Monday, Sep. 06, 1982
The Big Guns of August
As always, Kenneth Rolland, 51, arrived at his office on the 58th floor of the RCA Building in New York City's Rockefeller Center just before 8 one recent morning and immediately sat down to his regular staff meeting with two senior portfolio managers and two top traders. As an executive vice president of Chemical Bank, Rolland manages $11 billion in trust funds. One of his staffers told him that there was a rumor around Wall Street that Henry Kaufman, chief economist at the Salomon Brothers brokerage firm, had changed his forecast and was about to predict publicly that interest rates were coming down.

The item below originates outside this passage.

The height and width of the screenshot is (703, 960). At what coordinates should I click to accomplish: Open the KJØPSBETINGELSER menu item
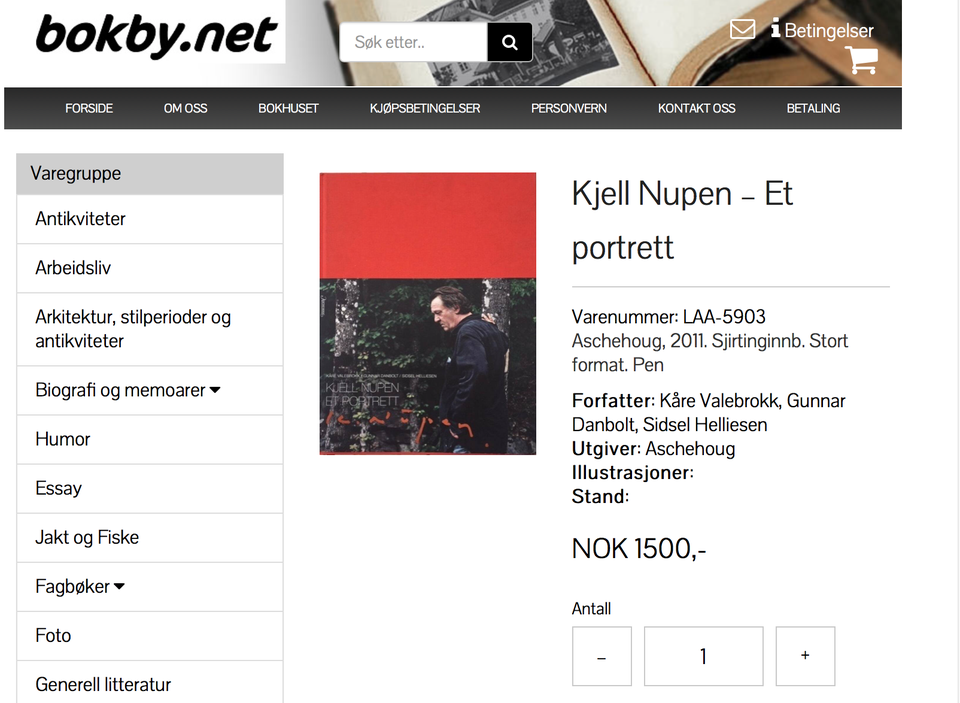click(x=424, y=108)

Rolland called a friend at Salomon to confirm the rumor, and then acted fast. By the end of last week, he had moved nearly $1 billion into the stock market. Says Rolland: "Once we made up our minds, we never looked back."
Rolland is one of a few hundred managers of large portfolios who are Wall Street's big guns of August. He and a staff of 56 people have sent out buy orders for more than 1,000 blocks of stock. Each block contained at least 5,000, and sometimes more than 10,000 shares. Rolland estimates that the Chemical Bank portfolio has gained $750 million in value during the past frenetic fortnight.

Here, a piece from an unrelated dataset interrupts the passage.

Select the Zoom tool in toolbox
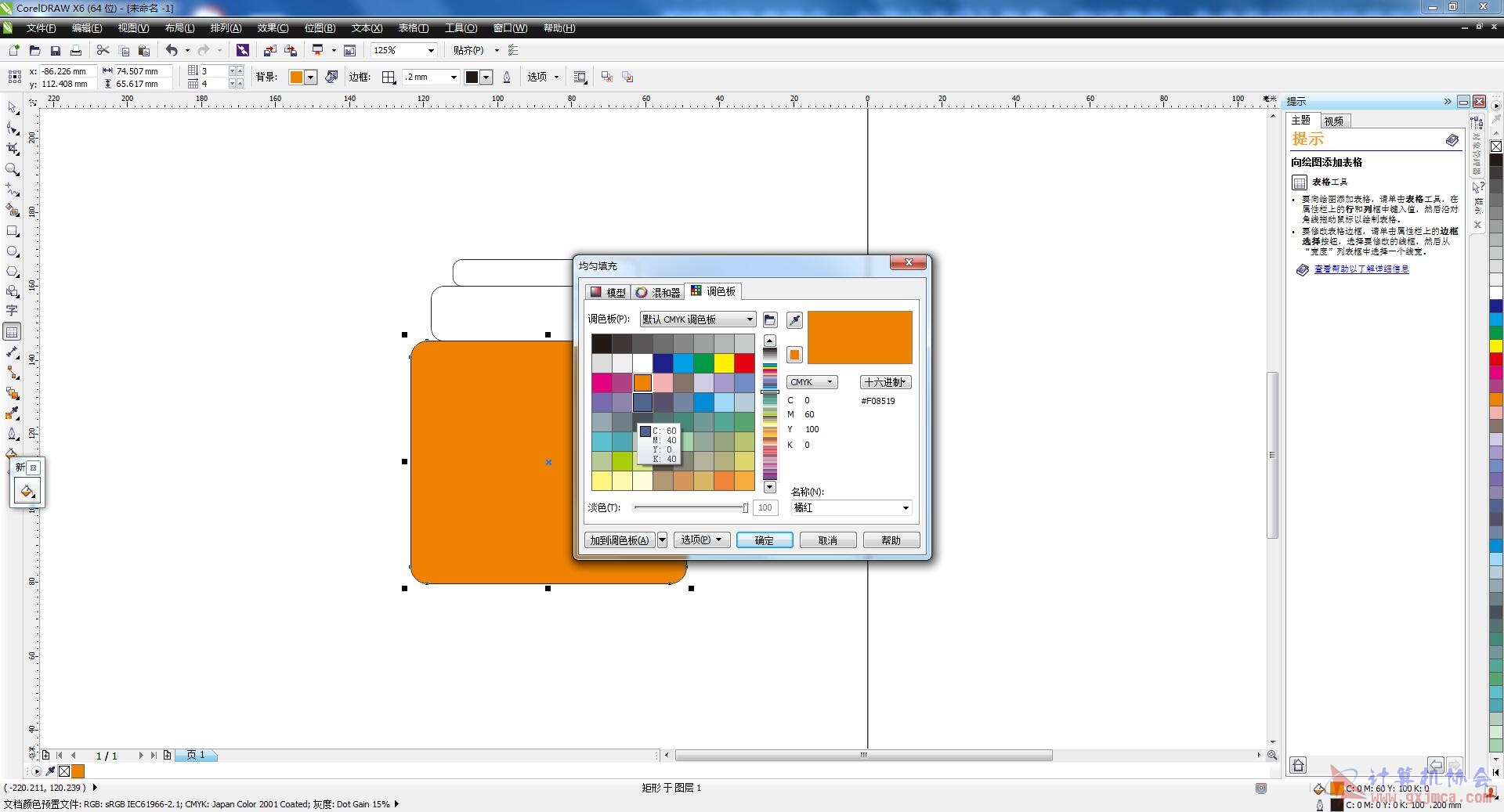Viewport: 1504px width, 812px height. [13, 169]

Although Wall Street still projects an image of shouting brokers and mountains of ticker tape, Rolland and his staff conduct their business with quiet, microchip efficiency in a Chippendale-furnished office. Seconds after the Chemical Bank group decides on a stock to buy, an order is called over a tieline telephone link to a Wall Street broker, who transmits the order to floor traders at the New York Stock Exchange. The transaction is registered quickly in the mammoth computers of the stock exchange, which have the capacity to handle deals for up to 150 million shares a day. A phone call later, Chemical Bank officials receive confirmation of the transaction and enter the information in their computer, which is linked to their Pine Street operational headquarters in Manhattan's financial district. The Chemical machine can spit out extensive historical information on the 75 key stocks in which the bank has heavy investments.

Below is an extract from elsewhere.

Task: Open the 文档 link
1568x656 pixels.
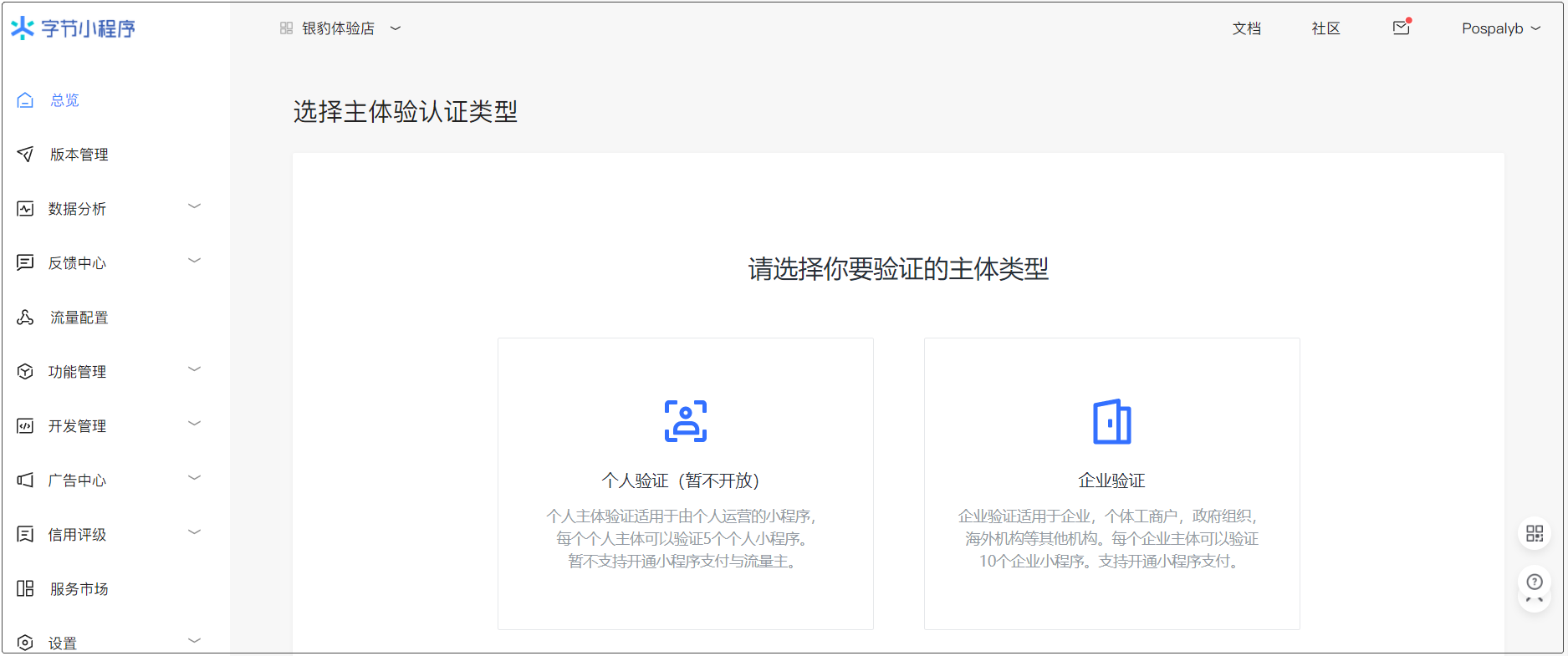Action: click(1246, 28)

Rolland and his top managers have been buying a broad range of stocks that they expect will profit from dwindling interest rates. First they purchased utility issues, such as Arizona Public Service, Tucson Electric Power and Northern States Power. The borrowing costs of those companies will be declining, and that will help profits. Next they moved to housing-related stocks that would benefit if the lower interest rates encourage a pickup in homebuilding. Their favorites: Weyerhaeuser and Georgia-Pacific. Anticipating that consumer spending would increase, Rolland bought Sears, Roebuck and Co., MCA, Procter & Gamble and two drug companies, Syntex and American Home Products. Smaller, profitable airlines, which would benefit as travel increased in a healthier economy, also looked good, so Chemical bought US Air and PSA. One industry group that he totally avoided was energy stocks. Says Rolland: "I'm still not sure about the future price of oil."
The sharp drop in the Dow Jones industrial average last Tuesday did not shake Rolland's conviction that a fundamental shift in the market was at hand. Nonetheless, he was concerned enough to hold a new strategy session with his top tacticians. Says he: "In this kind of atmosphere you expect down days, because there are too many people in the market who take their profits and run. But right now we think the trend is still up." Rolland's optimistic outlook: if interest rates continue to decline and confidence in the economy grows stronger, the Dow Jones index will rise another 100 points.
As methodical at the end of the day as he is at the beginning, Rolland during the past two weeks left his office each evening promptly at 5:30. Then, after having dinner with his wife, who is a truant officer for a local school in New Jersey, and studying some investment reports, he sat down and read a few pages of Robert Ludlum's bestseller The Parsifal Mosaic. After a day of million-dollar dealings, the world of double agents and Eastern European intrigue is a good escape.